WHAT YOU HAVE TO DO:
In your copy, leave out the pictures and output only the lines from the one holding "The width and height of the screenshot is (1421, 1065)." through the end of the data below, exactly.

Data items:
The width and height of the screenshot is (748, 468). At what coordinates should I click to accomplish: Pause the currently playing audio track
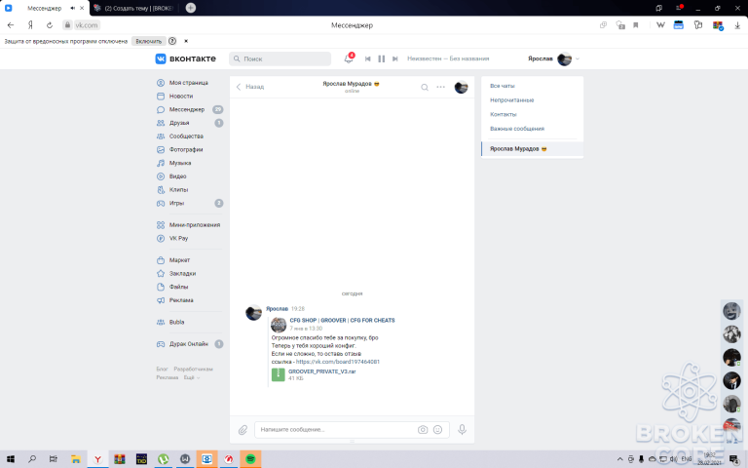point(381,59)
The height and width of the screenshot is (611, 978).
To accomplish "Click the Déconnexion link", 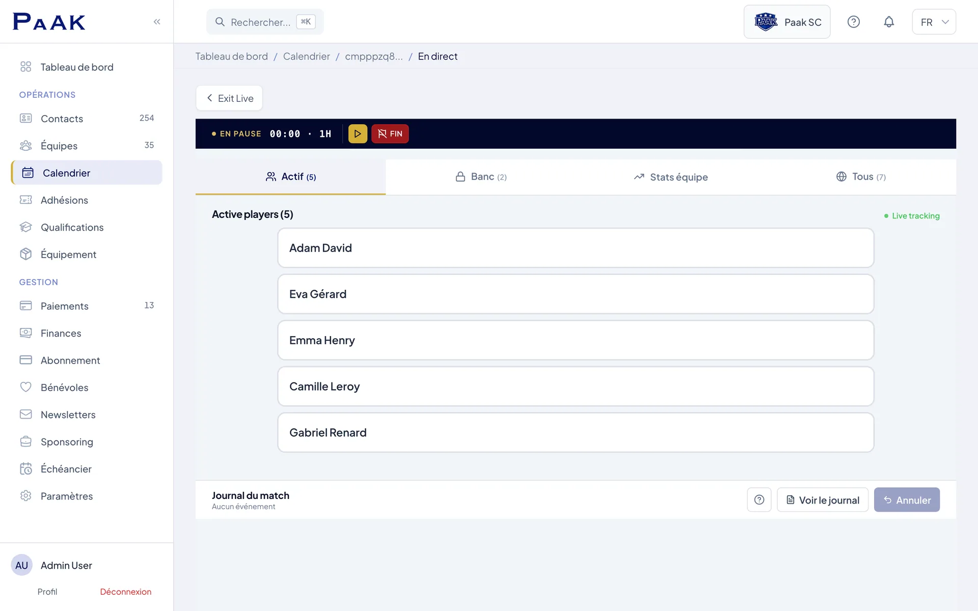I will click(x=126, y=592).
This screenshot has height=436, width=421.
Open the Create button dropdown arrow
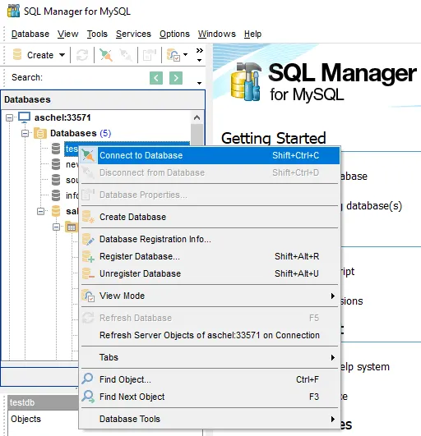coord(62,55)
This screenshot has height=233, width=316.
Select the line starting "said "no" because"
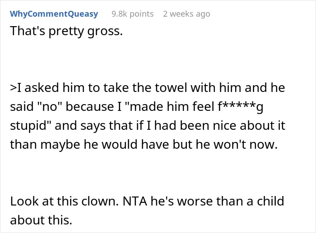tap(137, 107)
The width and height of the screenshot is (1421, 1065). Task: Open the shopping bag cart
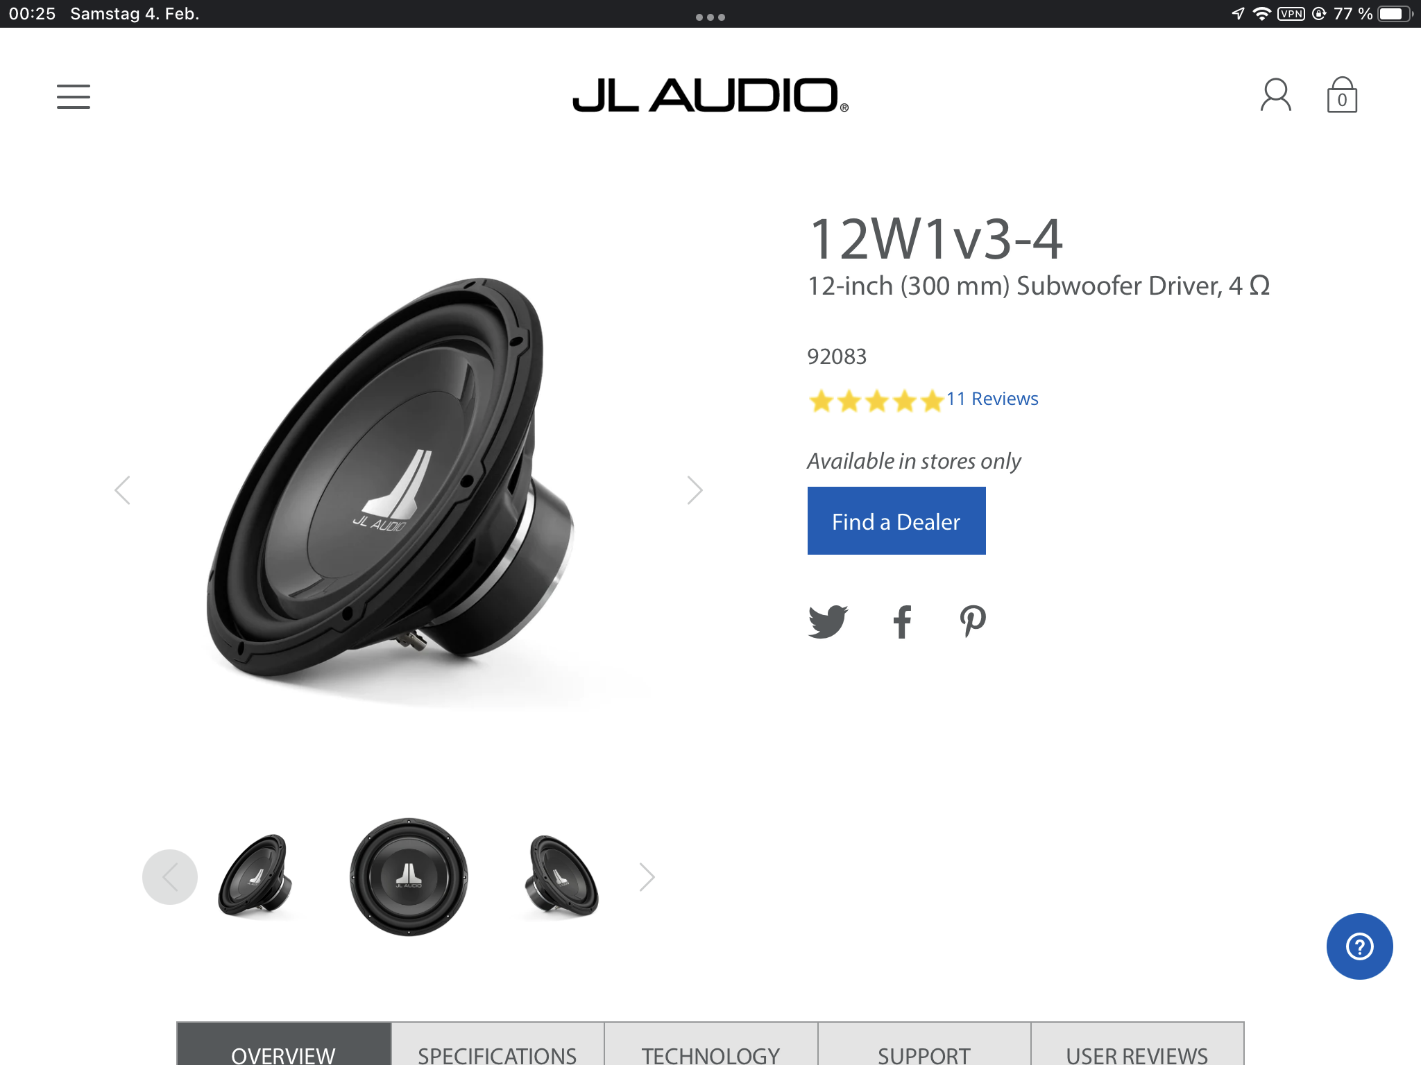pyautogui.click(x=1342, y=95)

RESULT OF THE TASK:
The width and height of the screenshot is (1421, 1065). Task: Open the shopping bag cart
pyautogui.click(x=1342, y=95)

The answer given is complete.